School of Music

Brian Locke

Brian Locke, Ph.D.
Professor, Musicology
Sallee 214

Dr. Brian Locke, a native of Toronto, Ontario, Canada, earned an Honours B.Mus. at Wilfrid Laurier University in 1995 and an M.A. in Musicology at the University of Western Ontario in 1997. He pursued doctoral studies in Musicology at the State University of New York, Stony Brook, with Dr. Joseph Auner and Dr. Jane Sugarman, graduating with the Ph.D. in 2002. Prior to his arrival at WIU in 2006, Dr. Locke taught at Dalhousie University (Halifax, Nova Scotia). He attained the rank of Professor of Musicology in 2016.

Dr. Locke's research interests span a wide range of topics in the Romantic and Early Modernist eras, most specifically in the time period between the death of Richard Wagner and the end of the Second World War. With notable exceptions, his research has focused on the musical community of Prague (Czech Republic) as a nexus of competing ideologies of nationalism and cosmopolitanism; modernism, anti-modernism, and popular culture; and the social responsibility and political discourses of art. His book, entitled Opera and Ideology in Prague: Polemics and Practice at the National Theater, 1900-1938, appeared 2006 with the University of Rochester Press.

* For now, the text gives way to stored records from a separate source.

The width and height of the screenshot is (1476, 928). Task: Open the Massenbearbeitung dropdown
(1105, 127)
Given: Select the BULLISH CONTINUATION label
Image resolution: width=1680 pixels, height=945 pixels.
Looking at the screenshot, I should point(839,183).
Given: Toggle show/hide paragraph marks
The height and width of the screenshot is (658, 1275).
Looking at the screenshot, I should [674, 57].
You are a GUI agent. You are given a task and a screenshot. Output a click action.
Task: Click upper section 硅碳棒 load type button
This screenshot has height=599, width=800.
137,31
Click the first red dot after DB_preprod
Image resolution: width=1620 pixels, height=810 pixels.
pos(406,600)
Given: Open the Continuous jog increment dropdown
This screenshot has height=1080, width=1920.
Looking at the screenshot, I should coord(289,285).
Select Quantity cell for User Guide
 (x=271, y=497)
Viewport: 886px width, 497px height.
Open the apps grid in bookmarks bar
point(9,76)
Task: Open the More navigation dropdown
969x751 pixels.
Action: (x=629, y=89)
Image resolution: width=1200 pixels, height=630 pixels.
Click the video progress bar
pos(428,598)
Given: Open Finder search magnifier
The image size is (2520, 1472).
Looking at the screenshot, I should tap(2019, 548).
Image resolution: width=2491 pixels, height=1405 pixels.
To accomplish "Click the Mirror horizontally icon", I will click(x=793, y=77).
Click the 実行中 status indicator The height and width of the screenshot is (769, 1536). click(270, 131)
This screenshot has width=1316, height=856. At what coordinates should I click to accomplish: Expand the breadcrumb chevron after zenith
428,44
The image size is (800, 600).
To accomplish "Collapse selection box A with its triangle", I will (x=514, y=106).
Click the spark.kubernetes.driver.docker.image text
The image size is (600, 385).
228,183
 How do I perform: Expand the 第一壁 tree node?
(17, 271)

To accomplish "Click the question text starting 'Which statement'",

Dr. Locke has published several articles in major journals and books of collected essays. These include “The Wozzeck Affair: Modernism and the Crisis of Audience in Prague” (Journal of Musicological Research), “Novák's Lucerna and the Historiographical Problem of ‘Czech Modernism'” (Intersections: Journal of Canadian Music), and "'The Periphery is Singing Hit Songs': The Globalization of American Jazz and the Interwar Czech Avantgarde” (American Music Research Center Journal, 2002). 2014 saw the completion of a nine-year editing project of the full score of Otakar Zich's quasi-tonal opera, Vina (Guilt, 1922), published by A-R Edition in full score with complete translation. Forthcoming book chapters include historical and analytical studies of Erwin Schulhoff's 1932 opera Flammen/Plameny and the Czech swing community during the Nazi-era Protectorate of Bohemia and Moravia (“Swing in the Protectorate: Czech Popular Music under the Nazi Occupation, 1938-1945,” in Music in World War II: Confronting and Escaping Wartime in Europe and the United States, eds. Pamela Potter, Christina Baade, and Roberta Marvin, Indiana University Press).

Dr. Locke's research has afforded him the opportunity for ten research trips to the Czech Republic to date. In recent years, this research has also included a variety of new projects of different focal points, most prominently the popular music of the Prague-based music industry in the years 1918-1948. This project has resulted in long-term research on the music of Czech jazz pioneer Jaroslav Ježek and the Czech-Canadian Swing composer Jiří Traxler. Very recently, Dr. Locke has extended the time-frame of his research both back into the early Classical era (Gluck, Mysliveček) and forward into Cold War music studies. He is currently working on the musical estate of Jindřich Feld (1925-2007).

Active as a bass vocalist, Dr. Locke has pursued the Post-Baccalaureate Certificate in Vocal Performance at WIU, and continues to perform repertoire in Czech and twenty other languages.